I just finished reading Catherine Allgor's book, A Perfect Union, Dolley Madison and the Creation of the American Nation. Here are a few of things I found interesting:
- One of Dolley Madison's biggest contributions was that she created ways for the men who were the American Government to get things done. In 1800 the congress had no structure or rules. The new government of the U.S. and the men who were a part of it believed that there was only one possible common good and that anyone who didn't agree with their view was wrong. People like John Madison and Thomas Jefferson believed that there should only be only one party in American politics.
- Two of the things that Thomas Jefferson detested most were " the English and political, intellectual woman." Elizabeth Merry the English ambassador's wife during the Jefferson administration embodied these things. In contrast Dolley Madison was always very careful to be what woman of the time were expected to be, nurturing, polite and seemingly uninterested in politics. In fact she was a smart and very political woman.
- Picture this :-) On June 1, 1812 when the House of Representatives was debating the resolution to go to war with Britain the Federalist tried to stop the war resolution with a filibuster.
- Dolley stayed at the White House until just a few hours before the British marched into Washington and burned the White House. The true story of her staying until the large painting of George Washington had been saved is part of our identity as Americans.
- Dolley created the "unofficial office" of First Lady.

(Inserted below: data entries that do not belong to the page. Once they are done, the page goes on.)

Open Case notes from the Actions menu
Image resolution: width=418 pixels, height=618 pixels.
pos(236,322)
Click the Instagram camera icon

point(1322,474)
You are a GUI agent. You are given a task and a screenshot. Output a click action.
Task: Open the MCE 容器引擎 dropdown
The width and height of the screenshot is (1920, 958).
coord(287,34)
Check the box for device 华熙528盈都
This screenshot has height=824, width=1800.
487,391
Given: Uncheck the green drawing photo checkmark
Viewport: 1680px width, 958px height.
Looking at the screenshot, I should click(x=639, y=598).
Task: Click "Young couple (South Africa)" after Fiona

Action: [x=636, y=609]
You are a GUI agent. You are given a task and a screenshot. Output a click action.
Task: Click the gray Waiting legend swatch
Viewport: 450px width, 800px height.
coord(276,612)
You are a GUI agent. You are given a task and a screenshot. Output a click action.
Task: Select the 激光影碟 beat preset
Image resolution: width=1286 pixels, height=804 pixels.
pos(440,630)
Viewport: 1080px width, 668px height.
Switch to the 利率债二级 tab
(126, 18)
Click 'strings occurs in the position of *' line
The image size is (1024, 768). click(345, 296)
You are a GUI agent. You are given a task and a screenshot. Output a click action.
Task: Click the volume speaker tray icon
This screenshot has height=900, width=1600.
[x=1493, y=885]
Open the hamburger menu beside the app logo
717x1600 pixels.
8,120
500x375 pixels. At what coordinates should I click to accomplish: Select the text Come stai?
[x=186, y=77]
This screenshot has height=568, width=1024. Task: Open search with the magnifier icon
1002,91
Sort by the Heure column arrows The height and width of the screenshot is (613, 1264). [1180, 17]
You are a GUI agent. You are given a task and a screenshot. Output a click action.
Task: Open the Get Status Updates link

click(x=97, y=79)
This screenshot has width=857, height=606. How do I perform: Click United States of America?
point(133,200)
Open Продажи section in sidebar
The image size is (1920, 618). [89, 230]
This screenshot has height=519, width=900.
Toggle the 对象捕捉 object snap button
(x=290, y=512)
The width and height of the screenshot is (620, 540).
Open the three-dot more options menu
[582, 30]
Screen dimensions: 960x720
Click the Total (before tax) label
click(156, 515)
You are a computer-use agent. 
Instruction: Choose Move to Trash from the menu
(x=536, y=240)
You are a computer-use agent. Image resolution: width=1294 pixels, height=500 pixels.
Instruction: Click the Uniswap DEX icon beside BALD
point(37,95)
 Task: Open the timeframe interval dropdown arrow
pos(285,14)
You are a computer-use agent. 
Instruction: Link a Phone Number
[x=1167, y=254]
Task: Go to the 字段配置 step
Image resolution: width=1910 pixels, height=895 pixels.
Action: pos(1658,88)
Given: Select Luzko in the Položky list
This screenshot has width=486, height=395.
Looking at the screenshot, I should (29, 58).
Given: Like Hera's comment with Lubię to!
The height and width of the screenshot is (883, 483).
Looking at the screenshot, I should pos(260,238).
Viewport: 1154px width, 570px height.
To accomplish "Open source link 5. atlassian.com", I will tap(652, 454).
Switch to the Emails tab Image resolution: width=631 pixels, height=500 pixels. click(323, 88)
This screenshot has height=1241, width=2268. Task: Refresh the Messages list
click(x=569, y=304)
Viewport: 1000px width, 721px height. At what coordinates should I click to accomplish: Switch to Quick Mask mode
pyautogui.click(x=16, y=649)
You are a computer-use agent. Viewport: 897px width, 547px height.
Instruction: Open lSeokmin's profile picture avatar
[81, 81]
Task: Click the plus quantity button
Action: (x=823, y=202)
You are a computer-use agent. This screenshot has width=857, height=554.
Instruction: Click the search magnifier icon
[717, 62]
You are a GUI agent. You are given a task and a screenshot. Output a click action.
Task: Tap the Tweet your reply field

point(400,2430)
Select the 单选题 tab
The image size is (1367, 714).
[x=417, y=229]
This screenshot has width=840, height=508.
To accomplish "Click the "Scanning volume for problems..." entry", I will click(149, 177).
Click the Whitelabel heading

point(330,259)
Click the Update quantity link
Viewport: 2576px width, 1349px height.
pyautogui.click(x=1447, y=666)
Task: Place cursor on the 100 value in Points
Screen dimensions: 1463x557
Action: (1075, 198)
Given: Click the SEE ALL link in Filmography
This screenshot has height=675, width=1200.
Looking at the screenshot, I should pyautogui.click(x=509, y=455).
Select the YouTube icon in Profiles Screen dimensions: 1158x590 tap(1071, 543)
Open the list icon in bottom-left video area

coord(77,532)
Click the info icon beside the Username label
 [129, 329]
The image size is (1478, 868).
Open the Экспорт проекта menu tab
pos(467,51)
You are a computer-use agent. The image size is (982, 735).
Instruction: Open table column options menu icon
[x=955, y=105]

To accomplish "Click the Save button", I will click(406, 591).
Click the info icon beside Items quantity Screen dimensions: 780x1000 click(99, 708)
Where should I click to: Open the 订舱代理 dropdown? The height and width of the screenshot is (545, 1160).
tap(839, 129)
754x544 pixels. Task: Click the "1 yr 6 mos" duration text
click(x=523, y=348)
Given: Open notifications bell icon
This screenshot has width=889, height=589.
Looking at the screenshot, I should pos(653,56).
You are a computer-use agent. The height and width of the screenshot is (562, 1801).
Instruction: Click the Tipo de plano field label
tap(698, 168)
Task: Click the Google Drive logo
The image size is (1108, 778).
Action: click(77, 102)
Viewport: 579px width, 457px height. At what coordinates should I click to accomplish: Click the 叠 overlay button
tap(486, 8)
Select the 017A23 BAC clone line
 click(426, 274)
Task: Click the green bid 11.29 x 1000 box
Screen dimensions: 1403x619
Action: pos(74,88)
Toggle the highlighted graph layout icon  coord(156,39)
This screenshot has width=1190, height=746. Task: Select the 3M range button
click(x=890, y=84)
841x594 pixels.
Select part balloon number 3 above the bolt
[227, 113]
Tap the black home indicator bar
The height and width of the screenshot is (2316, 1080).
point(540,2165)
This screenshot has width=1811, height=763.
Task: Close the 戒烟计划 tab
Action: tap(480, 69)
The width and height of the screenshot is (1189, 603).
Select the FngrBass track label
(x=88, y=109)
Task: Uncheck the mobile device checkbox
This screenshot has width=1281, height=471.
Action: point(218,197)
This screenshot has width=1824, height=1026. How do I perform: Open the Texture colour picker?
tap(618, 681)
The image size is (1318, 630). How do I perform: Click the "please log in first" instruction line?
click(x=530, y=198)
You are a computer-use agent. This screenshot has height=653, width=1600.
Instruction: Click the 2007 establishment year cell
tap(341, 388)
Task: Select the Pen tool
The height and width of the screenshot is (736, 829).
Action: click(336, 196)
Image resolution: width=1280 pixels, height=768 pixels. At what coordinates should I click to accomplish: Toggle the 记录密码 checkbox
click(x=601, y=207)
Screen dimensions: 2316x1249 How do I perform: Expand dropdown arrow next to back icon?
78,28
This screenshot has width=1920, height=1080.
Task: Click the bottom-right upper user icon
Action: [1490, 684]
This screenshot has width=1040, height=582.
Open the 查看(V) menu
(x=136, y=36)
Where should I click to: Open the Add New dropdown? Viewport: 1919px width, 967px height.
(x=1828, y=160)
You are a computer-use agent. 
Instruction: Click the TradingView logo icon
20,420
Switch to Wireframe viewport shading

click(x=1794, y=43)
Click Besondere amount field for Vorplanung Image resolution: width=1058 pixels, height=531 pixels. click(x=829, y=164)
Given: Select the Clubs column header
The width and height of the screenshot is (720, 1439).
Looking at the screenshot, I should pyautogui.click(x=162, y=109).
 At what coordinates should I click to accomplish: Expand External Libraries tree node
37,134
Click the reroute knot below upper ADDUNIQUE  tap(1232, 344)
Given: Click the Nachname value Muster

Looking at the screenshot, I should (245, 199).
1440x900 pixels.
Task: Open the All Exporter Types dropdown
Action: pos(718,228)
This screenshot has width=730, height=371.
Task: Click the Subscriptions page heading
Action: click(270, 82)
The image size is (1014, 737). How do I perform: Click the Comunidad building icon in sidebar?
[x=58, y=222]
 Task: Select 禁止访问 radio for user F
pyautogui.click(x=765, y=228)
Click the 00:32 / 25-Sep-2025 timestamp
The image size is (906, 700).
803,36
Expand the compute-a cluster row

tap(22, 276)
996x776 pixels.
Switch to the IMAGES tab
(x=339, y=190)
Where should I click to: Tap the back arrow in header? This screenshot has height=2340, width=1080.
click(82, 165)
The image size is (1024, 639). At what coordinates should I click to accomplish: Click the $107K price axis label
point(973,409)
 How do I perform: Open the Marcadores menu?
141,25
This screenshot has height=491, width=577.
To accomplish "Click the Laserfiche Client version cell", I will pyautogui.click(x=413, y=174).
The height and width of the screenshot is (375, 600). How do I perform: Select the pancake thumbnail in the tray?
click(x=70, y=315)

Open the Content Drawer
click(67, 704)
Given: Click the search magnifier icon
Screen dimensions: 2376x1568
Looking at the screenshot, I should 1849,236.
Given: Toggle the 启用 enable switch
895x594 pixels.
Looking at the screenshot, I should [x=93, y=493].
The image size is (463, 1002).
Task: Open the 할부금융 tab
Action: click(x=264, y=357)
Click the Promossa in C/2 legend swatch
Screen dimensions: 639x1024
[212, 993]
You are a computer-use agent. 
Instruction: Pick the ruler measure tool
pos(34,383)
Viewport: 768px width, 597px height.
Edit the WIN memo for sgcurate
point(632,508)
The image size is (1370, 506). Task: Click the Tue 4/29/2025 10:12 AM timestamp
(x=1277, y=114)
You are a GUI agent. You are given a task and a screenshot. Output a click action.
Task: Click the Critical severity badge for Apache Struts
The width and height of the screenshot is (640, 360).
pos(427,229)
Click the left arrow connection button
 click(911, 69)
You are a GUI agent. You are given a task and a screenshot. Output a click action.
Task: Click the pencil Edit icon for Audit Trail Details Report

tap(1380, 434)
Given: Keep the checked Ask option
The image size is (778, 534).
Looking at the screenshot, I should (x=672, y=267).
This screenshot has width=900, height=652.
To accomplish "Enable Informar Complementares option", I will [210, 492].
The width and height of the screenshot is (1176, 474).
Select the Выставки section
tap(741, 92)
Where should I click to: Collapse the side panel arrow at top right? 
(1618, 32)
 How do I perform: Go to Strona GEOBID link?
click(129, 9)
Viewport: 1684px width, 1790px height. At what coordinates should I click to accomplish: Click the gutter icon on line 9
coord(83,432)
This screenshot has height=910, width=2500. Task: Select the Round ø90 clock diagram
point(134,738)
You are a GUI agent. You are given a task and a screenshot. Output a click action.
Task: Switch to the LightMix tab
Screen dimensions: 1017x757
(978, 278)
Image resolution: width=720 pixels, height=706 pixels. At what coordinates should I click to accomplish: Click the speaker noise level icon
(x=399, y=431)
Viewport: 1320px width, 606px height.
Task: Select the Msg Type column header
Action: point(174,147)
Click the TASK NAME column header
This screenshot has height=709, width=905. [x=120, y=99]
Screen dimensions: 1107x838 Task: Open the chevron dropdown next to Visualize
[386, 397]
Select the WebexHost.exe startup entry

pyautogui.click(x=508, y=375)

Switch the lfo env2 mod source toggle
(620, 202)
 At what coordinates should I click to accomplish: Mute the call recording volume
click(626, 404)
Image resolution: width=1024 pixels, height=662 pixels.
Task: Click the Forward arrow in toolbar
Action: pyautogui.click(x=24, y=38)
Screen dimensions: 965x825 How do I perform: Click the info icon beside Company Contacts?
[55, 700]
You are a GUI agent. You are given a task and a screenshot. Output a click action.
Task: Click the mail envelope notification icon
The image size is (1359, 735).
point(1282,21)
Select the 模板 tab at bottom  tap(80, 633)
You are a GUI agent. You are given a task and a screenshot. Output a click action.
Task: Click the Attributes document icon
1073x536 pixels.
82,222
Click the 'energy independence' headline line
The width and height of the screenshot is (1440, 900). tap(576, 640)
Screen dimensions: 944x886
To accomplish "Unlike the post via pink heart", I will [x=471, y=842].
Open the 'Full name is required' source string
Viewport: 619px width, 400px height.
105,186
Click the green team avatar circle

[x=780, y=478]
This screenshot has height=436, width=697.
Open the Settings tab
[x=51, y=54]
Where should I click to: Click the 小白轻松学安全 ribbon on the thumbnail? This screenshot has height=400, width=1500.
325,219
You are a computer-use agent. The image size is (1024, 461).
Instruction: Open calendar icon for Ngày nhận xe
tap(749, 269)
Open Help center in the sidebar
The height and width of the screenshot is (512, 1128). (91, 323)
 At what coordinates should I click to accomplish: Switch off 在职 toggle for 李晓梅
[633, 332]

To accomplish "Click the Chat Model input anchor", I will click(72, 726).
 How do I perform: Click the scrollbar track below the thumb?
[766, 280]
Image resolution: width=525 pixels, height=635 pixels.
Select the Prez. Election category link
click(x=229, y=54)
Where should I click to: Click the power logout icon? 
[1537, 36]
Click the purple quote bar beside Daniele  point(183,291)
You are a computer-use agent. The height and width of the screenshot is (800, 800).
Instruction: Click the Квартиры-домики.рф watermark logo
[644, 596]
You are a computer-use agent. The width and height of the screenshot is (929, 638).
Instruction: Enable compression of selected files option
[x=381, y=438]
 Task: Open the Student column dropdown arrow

- The author, Catherine Allgor is a fascinating woman. According to her biographies and interviews on the web she worked as an actress for eleven years and then went back to school to study history. She attended Mount Holyoke College and then got her PhD from Yale. In a short autobiography in 2000 after her first book Parlor Politics was published she said;
I thoroughly enjoyed A Perfect Union. After reading so many presidential biographies it was fun to learn about a woman of the same period. Dolley was 8 when the declaration of Independence reached the town she was living in and she lived until 1841 when she died at 81. It was also fascinating to learn the key role she played in creating our country and to think about how many of her lessons and strategies are still relevant today.